The boy blinked, startled, then blushed. "Where… am I?" he whispered weakly.
Li Yun swallowed, trying to calm her voice. "You're in a temple at the edge of the village. Are you… hurt?"
He closed his eyes briefly. "I was being chased. By dangerous people. I… thought I was dead." He exhaled softly. "But I ended up here."
Li Yun listened quietly, captivated.
No villager dared come here. This temple was practically hers alone. No one would disturb them.
Over time, the boy shared stories about the outside world lands beyond the village. Beyond the Kingdom, Li Yun's eyes shone whenever he spoke.
He spoke of dangers too the monsters, Glyphs, the darkness, the Rituals and the cruelty of the world. But even then, Li Yun felt her heart pulled toward that unknown horizon he described.
A world bigger than this village. Bigger than the kingdom. A life bigger than her cage.
Each day, Li Yun secretly brought him White Smoky Roses the healing kind that was gift from Lei. She tore them carefully, applied them to the boy's wounds, and also fed him.
Day by day, he recovered.
And day by day, they grew closer.
A month passed quietly.
One evening, the temple's dim lantern cast soft light against the shattered statue. Li Yun and the boy sat close together, their shoulders brushing. He gently reached for her hand, threading their fingers together.
"Li Yun…" he whispered. "I'm grateful. Truly."
She looked down, cheeks pink. "I… I just didn't want you to be alone."
He smiled softly. "I'm not. Not when you're here."
Her chest warmed. For the first time, she felt seen not as the girl who got brushed aside, not as someone's sister, not as a victim but as a person worth holding onto.
Even though she had told him about Lei… the boy still reached for her hand. He still chose to stay.
Later that night, she found herself revealing the secret she never told anyone her brother, the temple, the darkness.

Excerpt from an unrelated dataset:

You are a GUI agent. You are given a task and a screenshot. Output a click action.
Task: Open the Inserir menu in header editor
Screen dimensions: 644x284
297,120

Her voice trembled as she spoke. "I was small. I was scared. He kept hurting me. And when he tried to rape me that night… I… I pushed him in the darkness."
She expected disgust. Fear. Judgment.
Instead, the boy's expression softened. He pulled her into a gentle embrace.
"You survived," he murmured. "You did what you had to."
His warmth, his acceptance they melted something inside her that had been frozen for years. She closed her eyes, tears soaking into his shirt.
Under the flickering lantern light, they held each other.
The statue watched silently, as if guarding their fragile peace.
Eventually, the lantern dimmed, and the temple grew quiet. And only moans of the Boy and Li Yun was resonated.
---
"THIS BITCH" The man who was watching the scene from the bubble shouted loudly even the Red Spector closed his non existing ears.